### Extrait
◇ ◇ ◇ ◇ ◇

23 août 2018

Cygnis




Est-ce le ciel ou la forêt? Un fourmillement frémit à la limite de son champ de conscience, sensation familière associée au danger. Il se redresse à demi et s’empare de son fusil. Ses oreilles bourdonnent. L’œil à la lunette, il fait défiler différents modes de vision. Au-delà de l’espace délimité par l’ouverture de l’abri s’étend la forêt. Et au milieu, bien droit sous la pluie, un robot solitaire. Il n’a pas d’arme et se contente de regarder Syn dans les yeux.
C’est l’histoire de Syn, un trappeur accompagné de son loup au pelage greffé de bandes synthétiques, dans un monde de ruines technologiques. La menace est partout, une guerre se déclare mais Syn ne veut plus tuer ses semblables…



Pourquoi ce livre ? C’est mon copain qui, au tout début de notre relation, m’avait parlé de ce roman - sans se rappeler de son titre, bien entendu. Il m’en avait tellement bien parlé, mettant en avant les points positifs tout en conservant ce petit mystère que j’aime tant, que je m’étais mis en quête de lire ce roman, coûte que coûte. Je savais qu’il traînait sur les étagères de la bibliothèque municipale, pourtant j’ai profité de mon stage à L’Atalante pour l’obtenir. C’était il y a plus d’un an, y’avait plus qu’à…

Je regrette tellement d’avoir retardé cette lecture ! Classé en science-fiction et plus particulièrement en post-apocalyptique, je dois dire que je ne m’attendais pas à tant de… à tant de quoi, déjà ? C’est difficile à expliquer, je peine à trouver mes mots, comme à chaque fois que je ressens un coup de coeur.

◇ ◇ ◇ ◇ ◇

### Consigne donnée 1
D'après l'extrait :
(a) Quel animal accompagne Syn ?
(b) De quelle façon le livre a-t-il finalement été obtenu ?
(c) Dans quel genre le roman est-il classé ?
### Consigne donnée 2
Pouvez-vous retaper dans l'extrait tout le passage depuis « Je regrette tellement » jusqu'à « coup de coeur. » ?

### Données fournies

◇ ◇ ◇ ◇ ◇

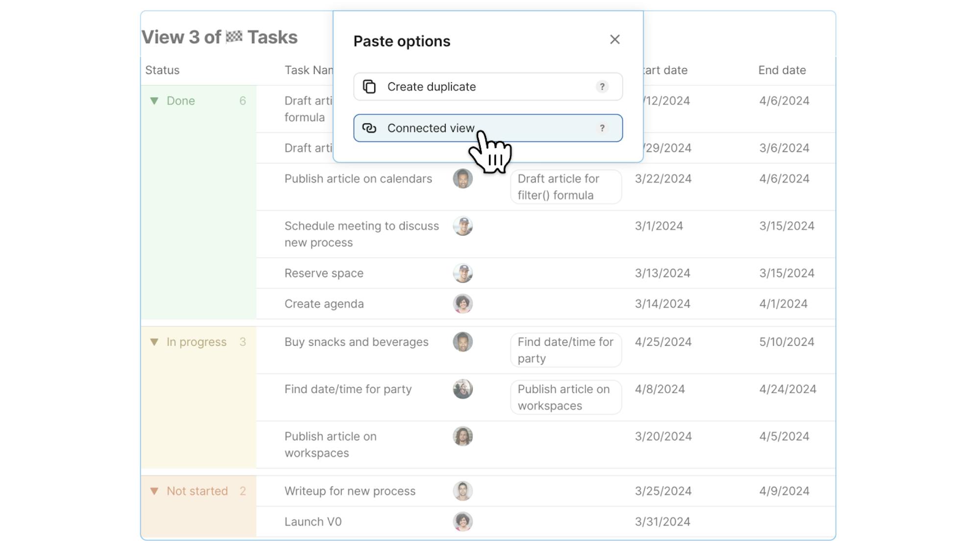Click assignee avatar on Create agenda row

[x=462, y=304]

◇ ◇ ◇ ◇ ◇

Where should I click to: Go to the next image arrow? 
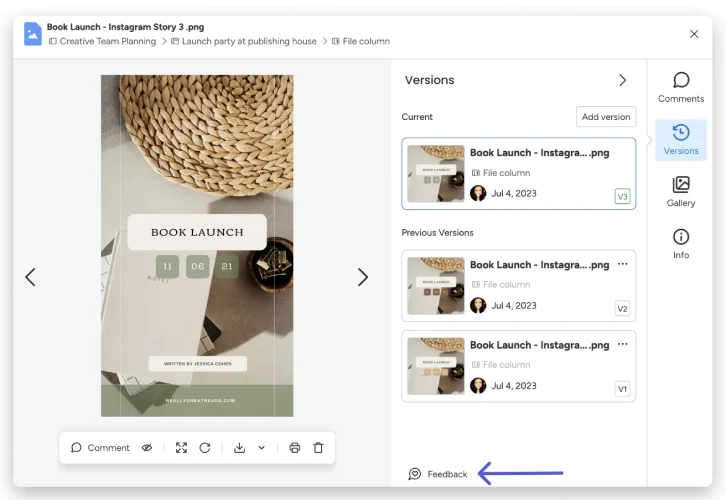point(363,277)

◇ ◇ ◇ ◇ ◇

### Réponse rédigée 1
(a) Un loup au pelage greffé de bandes synthétiques.
(b) En profitant d'un stage à L'Atalante.
(c) En science-fiction, et plus particulièrement en post-apocalyptique.

### Réponse rédigée 2
Je regrette tellement d’avoir retardé cette lecture ! Classé en science-fiction et plus particulièrement en post-apocalyptique, je dois dire que je ne m’attendais pas à tant de… à tant de quoi, déjà ? C’est difficile à expliquer, je peine à trouver mes mots, comme à chaque fois que je ressens un coup de coeur.